3 Topics Finance Reporters Will Continue To Write About In 2017
Navigating the media landscape is often times difficult. There never seems to be a slow day in the news, especially considering the 24-hour news cycle and its coverage of all local, national and international happenings. In the world of media where every story development is dictated by breaking news, world events and as new publications emerge from the depths of the internet; how do you know what the hot topics will be?
We spoke to a handful of reporters who cover topics regarding finance, investing and money, and found three themes they believe will dominate headlines for the foreseeable future.
The Disruptor: Fintech Companies
The integration of finance and technology or fintech is changing the tainted stigma traditional financial institutions have carried for decades. New fintech companies are taking it upon themselves to change how investors and potential investors perceive the industry by breaking down the barriers-of-entry and making investing more relatable by removing industry jargon. A handful of automated investment apps marketed towards the normal everyday person have truly disrupted the industry by swooping up younger generations who are turning to algorithms instead of costly financial advisors to invest their money.
This switch from traditional investing through a brokerage to investing in an app is mind-blowing to generations older than Millennials. Generational attitudes toward investing and overall money will dominate headlines as the next generation under Millennials, Generation Z, is starting to flex their purchasing and investing powers.

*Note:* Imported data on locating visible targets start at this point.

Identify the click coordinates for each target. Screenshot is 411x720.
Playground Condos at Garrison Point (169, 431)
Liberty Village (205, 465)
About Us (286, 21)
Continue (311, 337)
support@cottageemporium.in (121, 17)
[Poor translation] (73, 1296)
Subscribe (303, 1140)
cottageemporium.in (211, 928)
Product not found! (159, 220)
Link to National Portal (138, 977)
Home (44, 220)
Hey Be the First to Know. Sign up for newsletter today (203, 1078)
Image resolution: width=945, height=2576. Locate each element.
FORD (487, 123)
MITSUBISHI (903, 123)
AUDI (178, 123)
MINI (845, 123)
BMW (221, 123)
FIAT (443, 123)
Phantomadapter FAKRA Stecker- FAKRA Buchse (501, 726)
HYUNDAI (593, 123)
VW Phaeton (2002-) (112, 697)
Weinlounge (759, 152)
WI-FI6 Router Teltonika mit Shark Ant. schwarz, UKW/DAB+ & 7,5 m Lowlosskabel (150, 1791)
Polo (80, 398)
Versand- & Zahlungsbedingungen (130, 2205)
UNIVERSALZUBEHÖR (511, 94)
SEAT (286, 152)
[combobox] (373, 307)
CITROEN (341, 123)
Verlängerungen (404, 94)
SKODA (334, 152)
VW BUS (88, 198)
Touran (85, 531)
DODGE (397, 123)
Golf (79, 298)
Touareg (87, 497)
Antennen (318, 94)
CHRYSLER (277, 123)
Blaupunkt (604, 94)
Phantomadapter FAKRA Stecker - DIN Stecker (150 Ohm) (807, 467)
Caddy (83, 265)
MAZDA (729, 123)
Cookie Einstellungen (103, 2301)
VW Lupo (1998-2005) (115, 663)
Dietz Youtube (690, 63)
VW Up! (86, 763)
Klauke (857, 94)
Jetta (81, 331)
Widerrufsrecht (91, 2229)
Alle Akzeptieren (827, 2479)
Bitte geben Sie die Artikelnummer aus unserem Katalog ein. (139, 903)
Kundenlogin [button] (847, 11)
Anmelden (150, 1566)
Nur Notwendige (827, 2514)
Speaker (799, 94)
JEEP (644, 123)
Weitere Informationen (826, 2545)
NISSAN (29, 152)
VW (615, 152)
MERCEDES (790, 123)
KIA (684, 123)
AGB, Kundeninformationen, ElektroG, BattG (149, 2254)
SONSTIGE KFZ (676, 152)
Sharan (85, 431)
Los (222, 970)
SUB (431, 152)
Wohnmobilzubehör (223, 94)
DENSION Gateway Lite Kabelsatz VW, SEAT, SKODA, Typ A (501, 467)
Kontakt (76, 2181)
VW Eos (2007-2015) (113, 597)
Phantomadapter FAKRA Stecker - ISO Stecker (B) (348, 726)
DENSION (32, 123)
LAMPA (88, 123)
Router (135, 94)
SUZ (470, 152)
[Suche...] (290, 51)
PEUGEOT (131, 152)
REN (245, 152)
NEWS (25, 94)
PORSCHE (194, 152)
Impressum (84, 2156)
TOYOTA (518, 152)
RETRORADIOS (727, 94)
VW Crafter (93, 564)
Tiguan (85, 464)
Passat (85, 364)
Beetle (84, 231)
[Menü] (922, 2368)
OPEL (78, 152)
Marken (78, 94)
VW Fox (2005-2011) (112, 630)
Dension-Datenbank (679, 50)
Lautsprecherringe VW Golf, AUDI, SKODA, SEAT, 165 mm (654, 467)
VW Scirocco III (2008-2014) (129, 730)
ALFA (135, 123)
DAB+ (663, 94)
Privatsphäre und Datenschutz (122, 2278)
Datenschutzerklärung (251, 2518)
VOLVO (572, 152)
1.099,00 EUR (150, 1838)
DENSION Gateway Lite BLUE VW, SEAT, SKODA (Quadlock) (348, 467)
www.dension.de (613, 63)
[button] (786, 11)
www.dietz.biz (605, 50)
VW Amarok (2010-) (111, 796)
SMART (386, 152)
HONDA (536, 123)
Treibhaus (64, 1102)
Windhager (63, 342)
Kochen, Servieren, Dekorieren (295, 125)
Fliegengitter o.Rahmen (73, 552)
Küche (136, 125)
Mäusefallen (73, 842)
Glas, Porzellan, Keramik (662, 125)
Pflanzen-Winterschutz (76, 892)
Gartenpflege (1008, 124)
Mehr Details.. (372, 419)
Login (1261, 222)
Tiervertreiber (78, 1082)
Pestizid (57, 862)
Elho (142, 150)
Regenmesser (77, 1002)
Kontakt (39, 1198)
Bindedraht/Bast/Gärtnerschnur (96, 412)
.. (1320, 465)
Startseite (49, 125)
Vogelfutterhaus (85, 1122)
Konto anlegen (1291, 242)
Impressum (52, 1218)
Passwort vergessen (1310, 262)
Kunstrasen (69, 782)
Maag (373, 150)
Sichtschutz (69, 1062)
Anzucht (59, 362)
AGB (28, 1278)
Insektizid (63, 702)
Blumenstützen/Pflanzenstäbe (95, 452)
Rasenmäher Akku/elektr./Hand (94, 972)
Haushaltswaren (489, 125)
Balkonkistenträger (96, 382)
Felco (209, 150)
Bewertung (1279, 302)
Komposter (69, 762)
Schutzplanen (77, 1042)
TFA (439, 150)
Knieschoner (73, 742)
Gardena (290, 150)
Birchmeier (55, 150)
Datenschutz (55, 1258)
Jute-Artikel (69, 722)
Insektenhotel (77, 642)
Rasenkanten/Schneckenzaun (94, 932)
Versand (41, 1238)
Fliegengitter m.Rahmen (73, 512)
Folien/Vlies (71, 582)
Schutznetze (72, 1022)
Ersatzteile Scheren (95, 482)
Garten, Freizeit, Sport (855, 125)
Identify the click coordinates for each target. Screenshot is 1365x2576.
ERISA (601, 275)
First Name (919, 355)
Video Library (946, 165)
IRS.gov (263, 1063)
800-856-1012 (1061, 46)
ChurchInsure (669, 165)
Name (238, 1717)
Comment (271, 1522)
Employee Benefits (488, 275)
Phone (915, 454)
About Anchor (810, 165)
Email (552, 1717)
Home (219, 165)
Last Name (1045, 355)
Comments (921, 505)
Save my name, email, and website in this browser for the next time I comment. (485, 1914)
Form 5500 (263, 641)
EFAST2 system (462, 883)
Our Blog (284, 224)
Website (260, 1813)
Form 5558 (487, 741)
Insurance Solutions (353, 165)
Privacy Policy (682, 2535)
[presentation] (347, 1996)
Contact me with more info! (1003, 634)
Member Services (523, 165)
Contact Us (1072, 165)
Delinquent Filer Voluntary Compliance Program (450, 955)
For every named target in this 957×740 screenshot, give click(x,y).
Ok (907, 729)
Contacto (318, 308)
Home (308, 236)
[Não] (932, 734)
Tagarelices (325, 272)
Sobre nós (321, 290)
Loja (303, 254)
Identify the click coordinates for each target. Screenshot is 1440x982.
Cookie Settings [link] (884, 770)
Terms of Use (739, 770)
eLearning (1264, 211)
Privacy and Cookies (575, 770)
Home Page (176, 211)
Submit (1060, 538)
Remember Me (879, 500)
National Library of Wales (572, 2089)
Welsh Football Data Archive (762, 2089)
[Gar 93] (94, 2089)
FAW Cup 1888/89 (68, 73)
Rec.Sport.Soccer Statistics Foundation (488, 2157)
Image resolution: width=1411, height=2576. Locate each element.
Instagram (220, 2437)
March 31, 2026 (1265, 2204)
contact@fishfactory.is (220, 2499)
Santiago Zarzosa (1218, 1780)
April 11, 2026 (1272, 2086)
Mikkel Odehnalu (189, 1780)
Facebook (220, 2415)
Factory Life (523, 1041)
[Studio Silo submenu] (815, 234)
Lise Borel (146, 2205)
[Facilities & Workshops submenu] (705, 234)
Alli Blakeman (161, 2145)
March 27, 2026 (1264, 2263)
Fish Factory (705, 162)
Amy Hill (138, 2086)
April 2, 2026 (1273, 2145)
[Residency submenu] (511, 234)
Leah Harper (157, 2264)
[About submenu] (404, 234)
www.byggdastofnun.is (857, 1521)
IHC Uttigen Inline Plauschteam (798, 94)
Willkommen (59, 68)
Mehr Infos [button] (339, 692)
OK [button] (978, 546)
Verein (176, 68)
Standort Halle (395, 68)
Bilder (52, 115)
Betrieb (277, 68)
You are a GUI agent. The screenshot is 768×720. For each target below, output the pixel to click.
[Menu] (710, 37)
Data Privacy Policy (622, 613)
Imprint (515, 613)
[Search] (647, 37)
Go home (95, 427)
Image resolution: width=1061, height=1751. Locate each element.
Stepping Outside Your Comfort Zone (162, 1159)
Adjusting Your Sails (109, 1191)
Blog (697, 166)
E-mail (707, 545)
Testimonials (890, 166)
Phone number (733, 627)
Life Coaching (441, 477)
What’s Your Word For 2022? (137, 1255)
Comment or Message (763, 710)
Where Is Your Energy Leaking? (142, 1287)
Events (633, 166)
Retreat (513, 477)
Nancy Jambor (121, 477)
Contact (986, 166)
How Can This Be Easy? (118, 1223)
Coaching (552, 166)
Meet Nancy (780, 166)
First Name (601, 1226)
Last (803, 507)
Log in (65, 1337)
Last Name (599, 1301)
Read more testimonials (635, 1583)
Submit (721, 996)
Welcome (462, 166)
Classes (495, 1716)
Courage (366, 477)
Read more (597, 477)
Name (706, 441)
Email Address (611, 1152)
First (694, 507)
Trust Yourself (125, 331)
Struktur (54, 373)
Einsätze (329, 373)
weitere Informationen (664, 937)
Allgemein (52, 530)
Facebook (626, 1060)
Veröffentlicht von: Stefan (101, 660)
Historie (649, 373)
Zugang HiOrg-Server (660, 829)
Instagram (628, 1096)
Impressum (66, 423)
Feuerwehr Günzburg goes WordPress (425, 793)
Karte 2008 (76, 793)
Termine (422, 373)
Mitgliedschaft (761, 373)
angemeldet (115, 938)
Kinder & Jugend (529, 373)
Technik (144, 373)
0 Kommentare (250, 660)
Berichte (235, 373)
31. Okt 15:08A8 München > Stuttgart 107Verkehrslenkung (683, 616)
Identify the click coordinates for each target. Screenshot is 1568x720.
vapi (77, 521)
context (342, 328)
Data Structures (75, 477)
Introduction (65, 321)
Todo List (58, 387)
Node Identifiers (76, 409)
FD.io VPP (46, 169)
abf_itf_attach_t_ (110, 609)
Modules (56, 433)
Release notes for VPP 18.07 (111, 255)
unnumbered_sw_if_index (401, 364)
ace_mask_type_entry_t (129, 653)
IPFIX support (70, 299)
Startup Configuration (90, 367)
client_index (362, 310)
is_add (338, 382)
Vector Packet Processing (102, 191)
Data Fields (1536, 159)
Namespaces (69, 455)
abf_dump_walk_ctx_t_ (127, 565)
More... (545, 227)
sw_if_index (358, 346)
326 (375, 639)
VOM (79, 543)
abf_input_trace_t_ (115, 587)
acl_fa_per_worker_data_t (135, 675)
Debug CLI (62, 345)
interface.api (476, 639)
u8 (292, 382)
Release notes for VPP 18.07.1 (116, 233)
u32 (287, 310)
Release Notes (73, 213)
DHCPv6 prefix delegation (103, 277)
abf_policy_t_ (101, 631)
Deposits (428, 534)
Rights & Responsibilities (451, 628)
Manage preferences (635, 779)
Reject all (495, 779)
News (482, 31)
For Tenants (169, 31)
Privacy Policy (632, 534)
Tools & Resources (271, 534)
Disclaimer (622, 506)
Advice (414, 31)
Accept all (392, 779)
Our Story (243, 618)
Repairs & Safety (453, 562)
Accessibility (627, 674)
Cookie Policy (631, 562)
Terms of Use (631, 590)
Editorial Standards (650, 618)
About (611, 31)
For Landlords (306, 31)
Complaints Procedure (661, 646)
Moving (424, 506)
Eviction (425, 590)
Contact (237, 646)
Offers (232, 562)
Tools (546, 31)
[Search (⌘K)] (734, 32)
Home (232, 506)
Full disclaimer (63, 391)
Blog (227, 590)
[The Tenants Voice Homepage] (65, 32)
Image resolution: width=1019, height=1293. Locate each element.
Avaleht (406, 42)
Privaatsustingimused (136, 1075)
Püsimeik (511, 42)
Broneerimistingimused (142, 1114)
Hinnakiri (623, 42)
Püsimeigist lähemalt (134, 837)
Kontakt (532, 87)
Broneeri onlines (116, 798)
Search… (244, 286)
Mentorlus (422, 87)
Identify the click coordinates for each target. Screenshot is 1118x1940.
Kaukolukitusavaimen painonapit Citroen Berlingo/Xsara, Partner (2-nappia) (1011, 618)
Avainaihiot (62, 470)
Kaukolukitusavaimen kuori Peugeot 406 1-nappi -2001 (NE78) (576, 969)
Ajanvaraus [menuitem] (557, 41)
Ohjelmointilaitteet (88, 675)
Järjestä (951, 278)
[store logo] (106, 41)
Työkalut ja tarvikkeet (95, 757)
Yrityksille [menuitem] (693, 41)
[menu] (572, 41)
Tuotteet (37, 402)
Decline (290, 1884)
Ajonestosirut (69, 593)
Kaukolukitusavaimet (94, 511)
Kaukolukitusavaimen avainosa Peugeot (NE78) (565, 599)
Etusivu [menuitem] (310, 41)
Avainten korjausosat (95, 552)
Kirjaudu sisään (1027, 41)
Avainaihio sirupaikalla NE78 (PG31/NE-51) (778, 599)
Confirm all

More and more fintech companies are establishing themselves overnight with the goal of fixing common money problems ranging from investing to budgeting to payments and beyond. The integration of technology in every industry is newsworthy but in finance, an industry that’s so controversial already, the topic will surely continue to dominate the headlines.
DOL Fiduciary Rule
The Department of Labor’s Fiduciary Rule, the law that requires financial advisors to act in the best interest of their clients officially took effect June 9. The ruling was delayed by two months because President Trump requested that the DOL review the regulation one final time to ensure investor and retiree protection.
The Rule, which has been noted to protect against another financial crisis, will remain a hot-bottom topic as all financial advisory firms are complying with the complex set of regulations. Most advisories started implementing best practices early on when the DOL rule was still being discussed by conducting a level of transparency with investors and adopting diversified investment strategies.
Those companies who have been complying with the rule before it was mandated by the DOL earlier this month have not felt the earth fall from under their feet since many compliance teams have been holding firms to fiduciary standards for quite some time now. The media reporting on this issue will track how the regulation unfolds and how advisory firms integrate the new regulations into their existing books-of-business and how advisors handle the new changes.
Some of the bigger issues of the DOL’s Rule will be whether or not the Securities Exchange Commission (SEC) will be involved in the process going forward. Supporters of the Rule are calling for more collaboration between the DOL and SEC to create a uniform definition of fiduciary enforced by both overseers. More to come.
Trump, Trump, Trump
It seems to be that every time there’s a breaking news story from Washington D.C. the markets fluctuate. Pinning market movements to the administration’s every action is not entirely accurate, but how the markets have reacted to the Trump Administration will be a topic reporters will write about for years even after Trump leaves office.
Presidential actions and policies do impact investor decisions and in turn, will make markets soar or fall. The market has seen groundbreaking performance during the first 100+ days of the Trump Administration. It has yet to be seen whether it will continue to ride high for the next three and a half years. Nevertheless, the media will continue to report on how the Trump Administration and market performance are correlated.